Christopher Luxon called the proposal "a bit hard to stomach" on the back of Prime Minister Chris Hipkins being education minister for five-and-a-half years before Tinetti.
"If it was so important, why didn't he do it five-and-a-half years ago? It's something that we support obviously, but I'm very sceptical about this government's ability to get it done. The real challenges we have is that half our kids arrive at high school not where they need to be in terms of expectations - that's because we're not teaching the basics well, of maths, reading and writing, and setting them up for success."
National in 2012 proposed increasing the average class size to cut costs, but ultimately backed down. Labour went into the 2014 election promising to slash the ratio down to 1:26 for primary school classes, but was not elected.

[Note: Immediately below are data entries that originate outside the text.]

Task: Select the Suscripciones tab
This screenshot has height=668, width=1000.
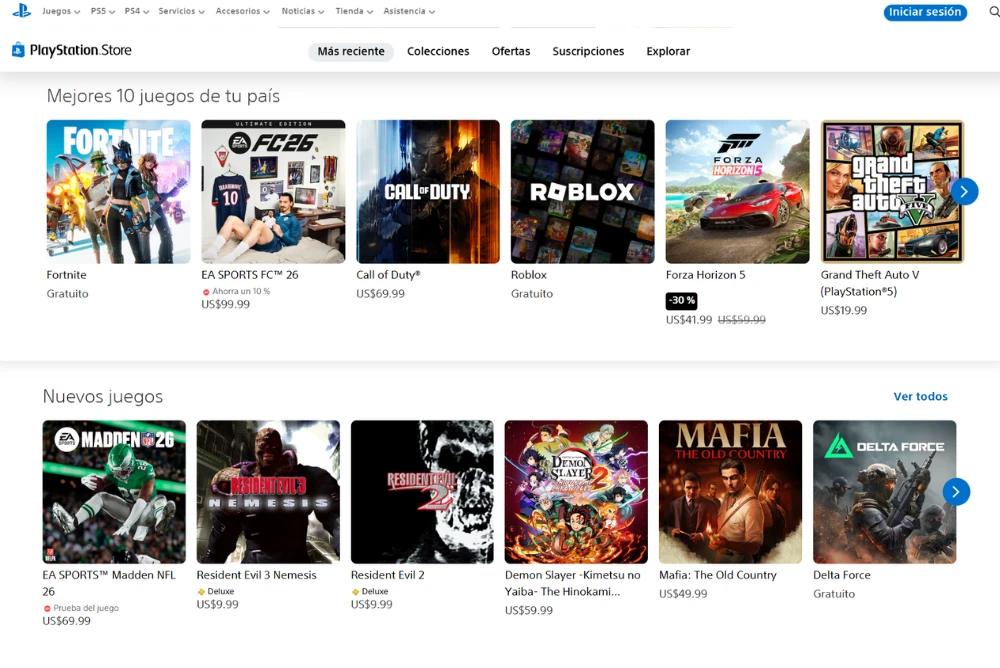Action: coord(588,51)
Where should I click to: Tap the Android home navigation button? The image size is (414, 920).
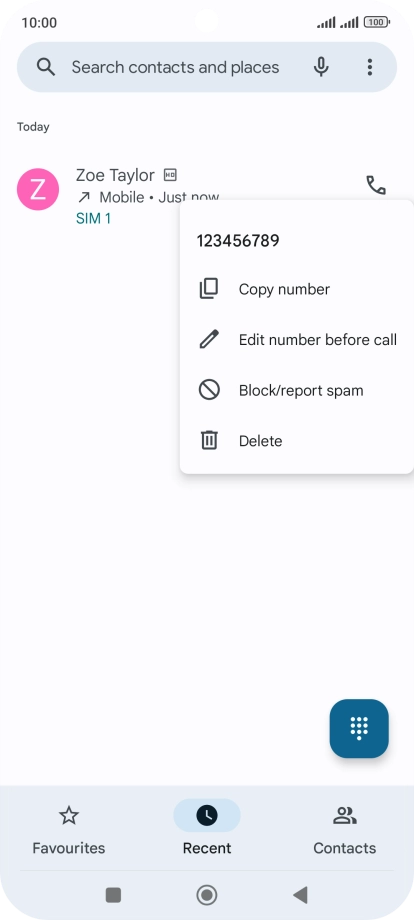[206, 895]
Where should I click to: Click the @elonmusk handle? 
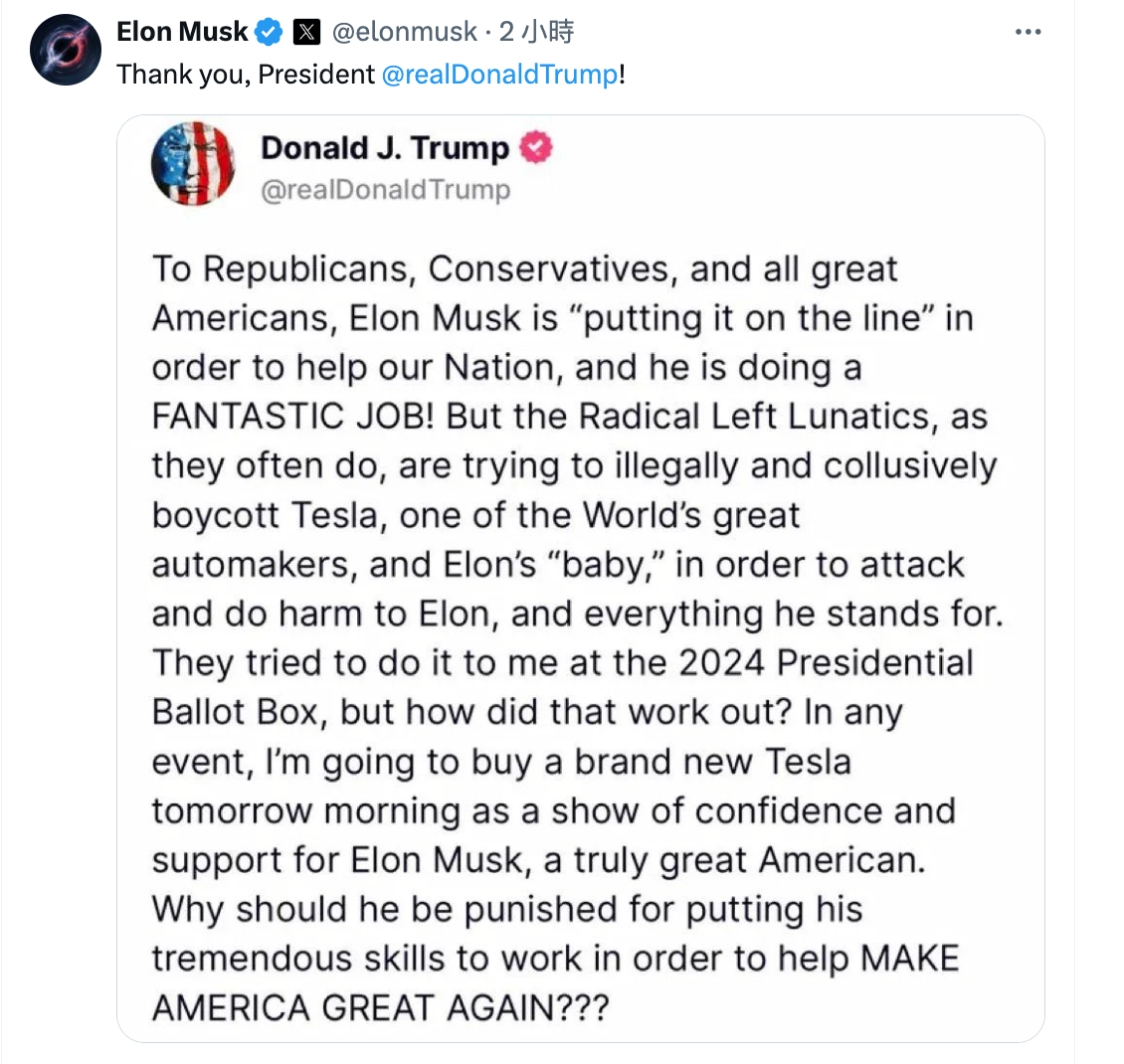click(x=404, y=32)
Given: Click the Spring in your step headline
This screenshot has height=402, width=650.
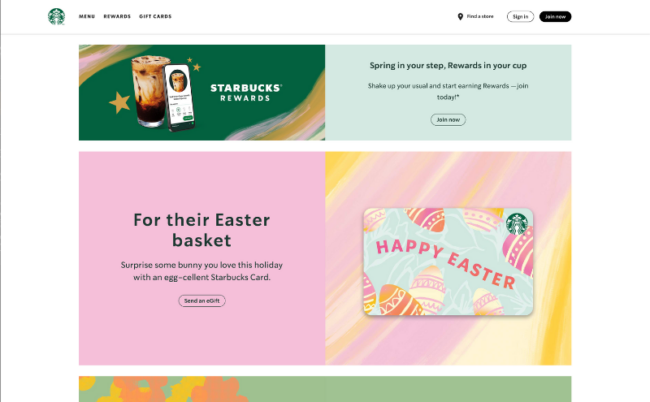Looking at the screenshot, I should [448, 65].
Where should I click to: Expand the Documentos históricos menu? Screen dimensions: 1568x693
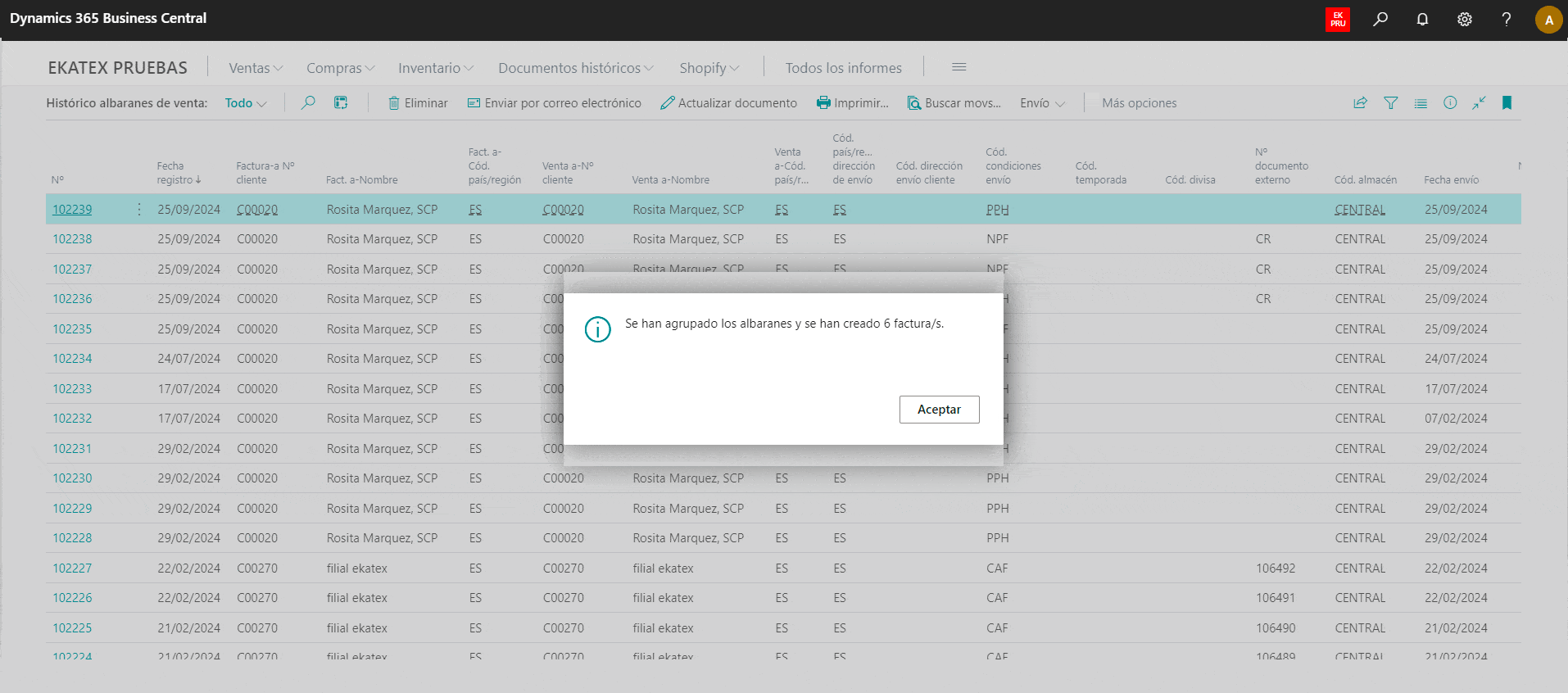[575, 68]
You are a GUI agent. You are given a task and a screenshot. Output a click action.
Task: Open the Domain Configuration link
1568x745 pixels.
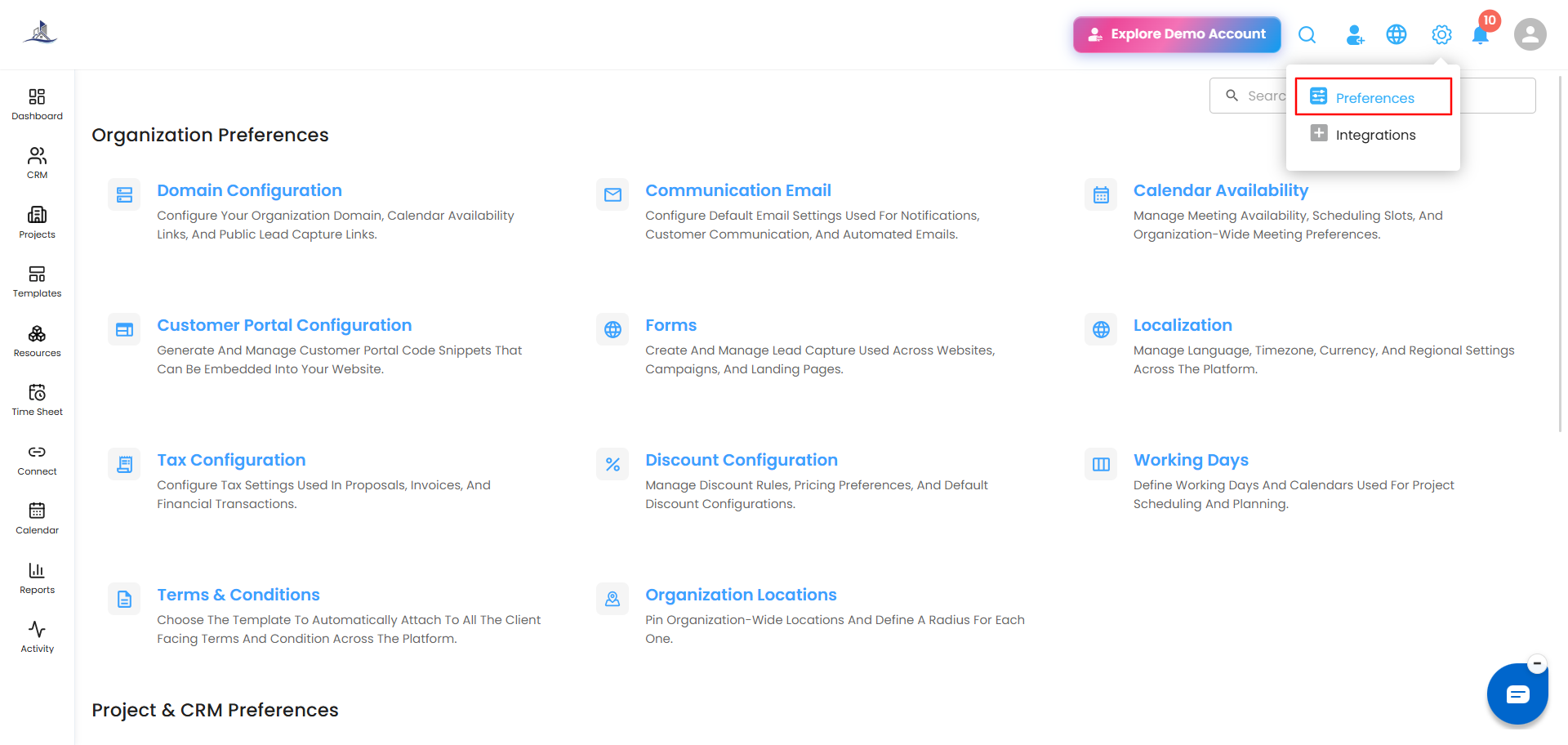[x=249, y=190]
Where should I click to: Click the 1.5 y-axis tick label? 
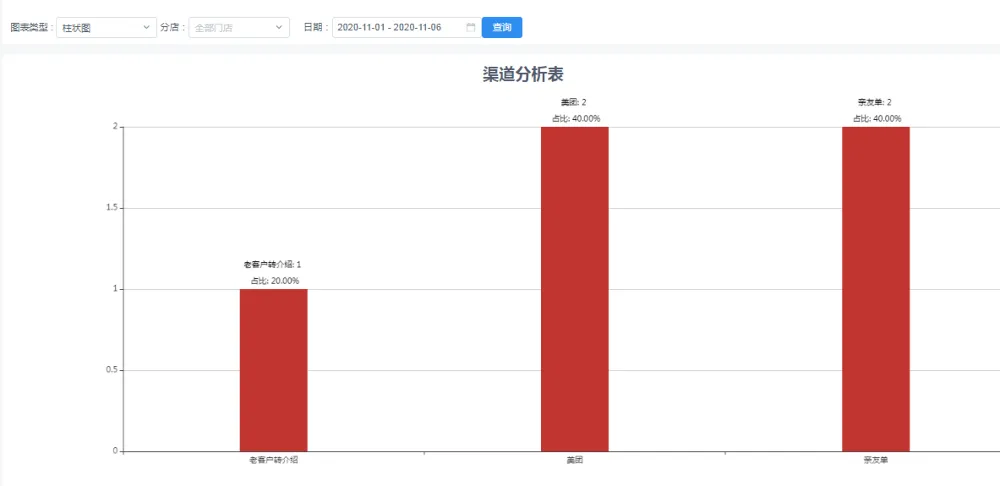click(x=110, y=208)
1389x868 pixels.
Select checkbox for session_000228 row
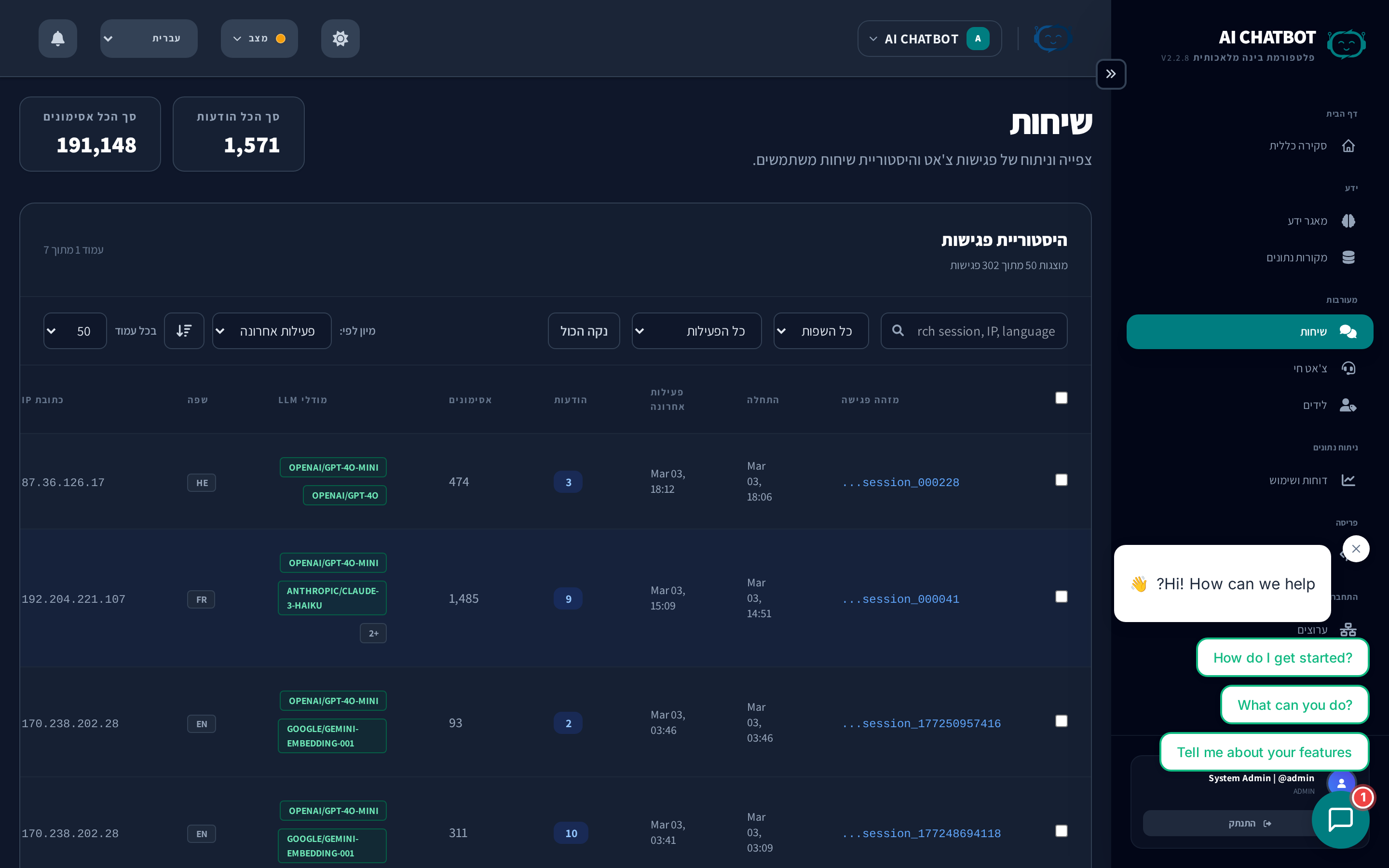coord(1061,480)
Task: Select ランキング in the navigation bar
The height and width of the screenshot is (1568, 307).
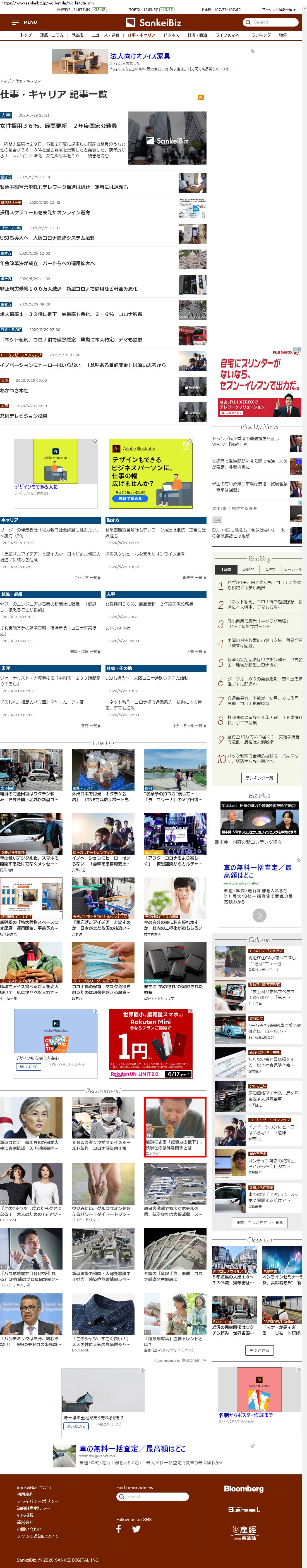Action: click(x=261, y=35)
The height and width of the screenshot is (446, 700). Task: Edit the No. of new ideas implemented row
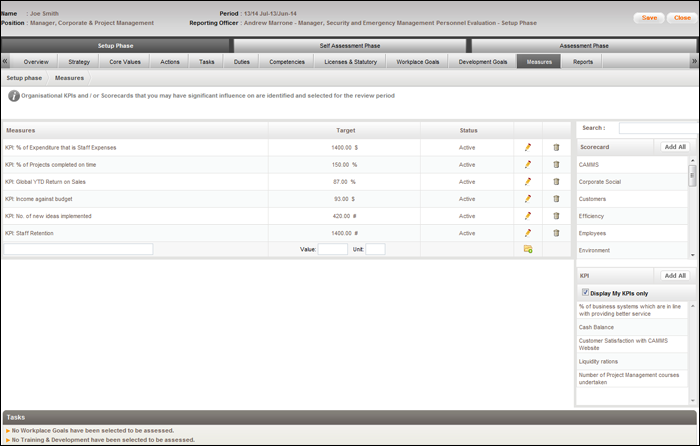click(528, 215)
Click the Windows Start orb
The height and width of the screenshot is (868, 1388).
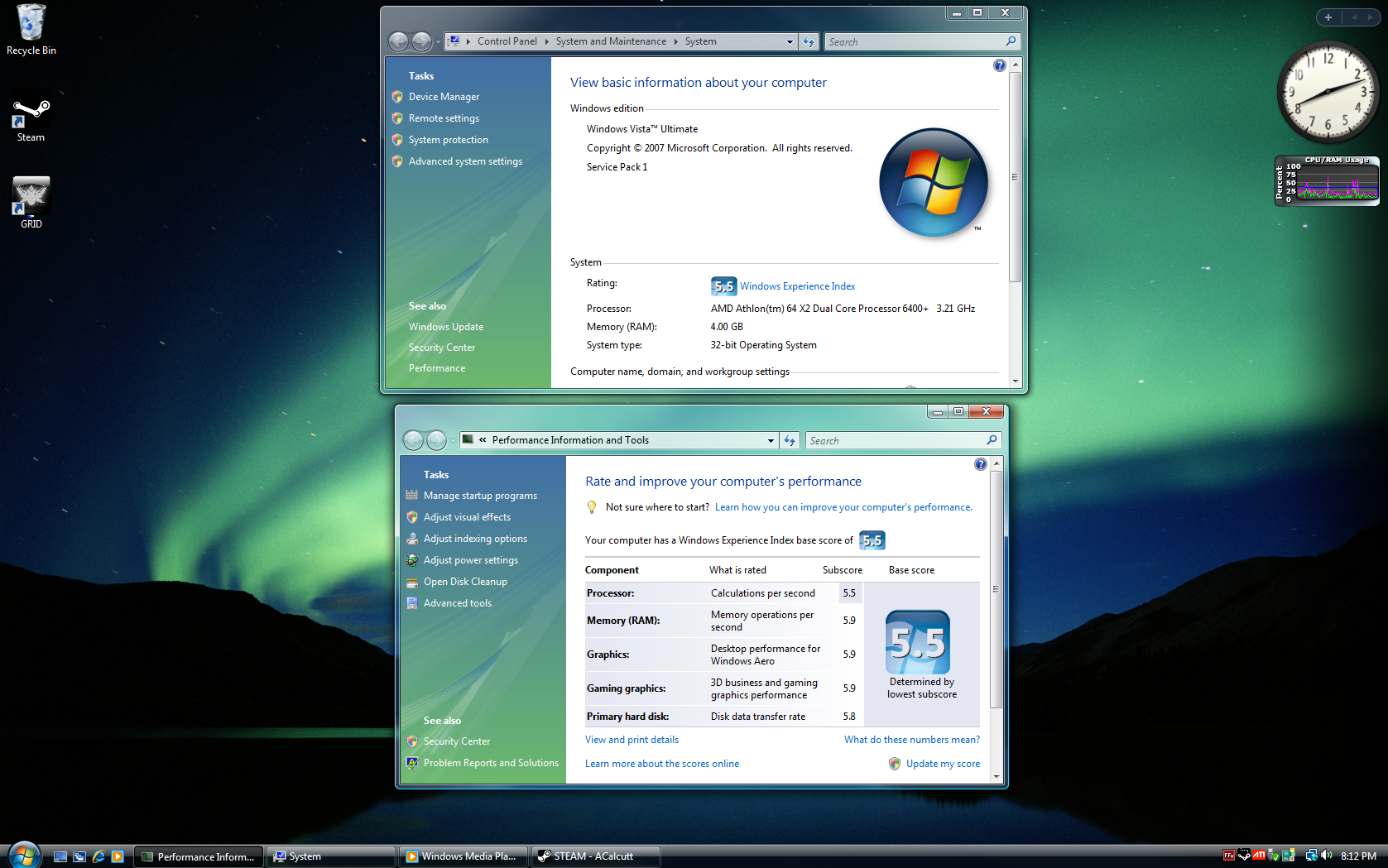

National's flagship education policy this election is to mandate an hour of writing, reading maths every single day. Luxon said this would address serious issues with literacy and numeracy in primary and intermediate schools.
Earlier on Monday, Tinetti noted the 2019 National Monitoring Study of Student Achievement (NMSSA) found in writing, at year 4 nearly two-thirds of students were achieving at the expected level, dropping to just 35 percent by year 8; and in reading, the drop was from 63 to 56 percent.
The most recent maths figures were for 2018, which showed 81 percent achieving at year 4, but just 45 percent by year 8.
"We used to do it really well in this country, you know?" said Luxon. "Fifty percent of our kids showing up at high school not ready to go… two-thirds of our 15-year-olds failed the most basic maths, reading and writing test."
In 2018, Labour had only just come to power the year before. According to that year's NMSSA, year 8 students' results were higher than in 2013, and the difference for year 4s was not statistically significant.
For writing, the 2019 NMSSA found "no significant change in the proportion of students achieving at the expected curriculum level" between tests done between 2012 and 2015, and 2019, but "proportion of students achieving at the expected level in year 8 remains low".
Speaking to Checkpoint ahead of Maihi, Tinetti denied there was a teacher shortage - at least in primary schools.
"We've had teachers that are coming in from overseas and we've brought in 1000 of them so far over the last couple of years. Since 2017, we've increased by 3000 the number of teachers working within the system already.
"But we also know that we've got to train more teachers, and that's why we're looking at different ways of piloting how we train our teachers. And we've got those pilots up and running in Auckland."
She said the new policy "absolutely can" get the ratio in primary schools down to 1:28, but would not comment on existing negotiations with teachers on pay and conditions.
Maihi said it was "absolutely not true" there was no shortage of teachers in the primary system - saying she had three vacancies at present, but would not settle for just anyone.
"We need New Zealand-trained, good quality teachers. I'm sorry, there's very few out there, very few, and they don't seem to come to schools in lower-decile areas because of the perception… quality teachers are not available to many of our schools."